**EXERCISE INSTRUCTIONS:**
Each entry is to be printed again word for word.

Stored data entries
[Start of Attachment]
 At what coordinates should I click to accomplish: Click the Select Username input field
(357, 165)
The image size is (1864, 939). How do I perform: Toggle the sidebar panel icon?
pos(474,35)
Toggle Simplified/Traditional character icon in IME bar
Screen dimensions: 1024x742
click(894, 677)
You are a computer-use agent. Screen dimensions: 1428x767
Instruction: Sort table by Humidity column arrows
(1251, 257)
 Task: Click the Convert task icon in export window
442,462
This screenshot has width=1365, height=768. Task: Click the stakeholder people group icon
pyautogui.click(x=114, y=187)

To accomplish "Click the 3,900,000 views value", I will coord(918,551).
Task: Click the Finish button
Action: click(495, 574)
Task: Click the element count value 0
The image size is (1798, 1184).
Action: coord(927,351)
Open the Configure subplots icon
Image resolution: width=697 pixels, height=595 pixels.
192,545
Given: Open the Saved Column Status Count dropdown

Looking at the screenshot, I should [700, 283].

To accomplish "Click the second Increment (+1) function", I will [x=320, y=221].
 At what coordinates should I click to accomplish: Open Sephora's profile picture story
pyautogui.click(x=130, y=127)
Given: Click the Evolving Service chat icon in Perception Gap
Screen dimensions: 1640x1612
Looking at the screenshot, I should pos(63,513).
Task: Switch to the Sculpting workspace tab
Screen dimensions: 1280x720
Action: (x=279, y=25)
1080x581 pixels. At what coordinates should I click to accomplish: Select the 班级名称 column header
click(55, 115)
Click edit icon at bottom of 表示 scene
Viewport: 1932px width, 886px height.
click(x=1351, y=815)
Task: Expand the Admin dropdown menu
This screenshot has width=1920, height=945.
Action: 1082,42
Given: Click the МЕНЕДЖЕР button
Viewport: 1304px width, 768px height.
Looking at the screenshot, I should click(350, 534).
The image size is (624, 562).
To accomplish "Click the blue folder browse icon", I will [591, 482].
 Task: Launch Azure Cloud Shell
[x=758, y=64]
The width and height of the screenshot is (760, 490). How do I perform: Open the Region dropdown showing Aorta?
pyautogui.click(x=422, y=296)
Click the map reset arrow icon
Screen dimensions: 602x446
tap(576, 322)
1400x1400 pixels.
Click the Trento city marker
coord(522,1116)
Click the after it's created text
[End of Attachment]
**SOLUTION TO THIS TASK:**
 At what coordinates should I click to accomplish: Click the Select Username input field
(357, 165)
The image size is (1864, 939). How do I perform: Toggle the sidebar panel icon?
pos(474,35)
Toggle Simplified/Traditional character icon in IME bar
Screen dimensions: 1024x742
click(894, 677)
You are a computer-use agent. Screen dimensions: 1428x767
Instruction: Sort table by Humidity column arrows
(1251, 257)
 Task: Click the Convert task icon in export window
442,462
This screenshot has width=1365, height=768. Task: Click the stakeholder people group icon
pyautogui.click(x=114, y=187)

To accomplish "Click the 3,900,000 views value", I will coord(918,551).
Task: Click the Finish button
Action: click(495, 574)
Task: Click the element count value 0
The image size is (1798, 1184).
Action: coord(927,351)
Open the Configure subplots icon
Image resolution: width=697 pixels, height=595 pixels.
192,545
Given: Open the Saved Column Status Count dropdown

Looking at the screenshot, I should [700, 283].

To accomplish "Click the second Increment (+1) function", I will [x=320, y=221].
 At what coordinates should I click to accomplish: Open Sephora's profile picture story
pyautogui.click(x=130, y=127)
Given: Click the Evolving Service chat icon in Perception Gap
Screen dimensions: 1640x1612
Looking at the screenshot, I should pos(63,513).
Task: Switch to the Sculpting workspace tab
Screen dimensions: 1280x720
Action: (x=279, y=25)
1080x581 pixels. At what coordinates should I click to accomplish: Select the 班级名称 column header
click(55, 115)
Click edit icon at bottom of 表示 scene
Viewport: 1932px width, 886px height.
click(x=1351, y=815)
Task: Expand the Admin dropdown menu
This screenshot has width=1920, height=945.
Action: 1082,42
Given: Click the МЕНЕДЖЕР button
Viewport: 1304px width, 768px height.
Looking at the screenshot, I should click(350, 534).
The image size is (624, 562).
To accomplish "Click the blue folder browse icon", I will [591, 482].
 Task: Launch Azure Cloud Shell
[x=758, y=64]
The width and height of the screenshot is (760, 490). How do I perform: Open the Region dropdown showing Aorta?
pyautogui.click(x=422, y=296)
Click the map reset arrow icon
Screen dimensions: 602x446
tap(576, 322)
1400x1400 pixels.
Click the Trento city marker
coord(522,1116)
Click the after it's created text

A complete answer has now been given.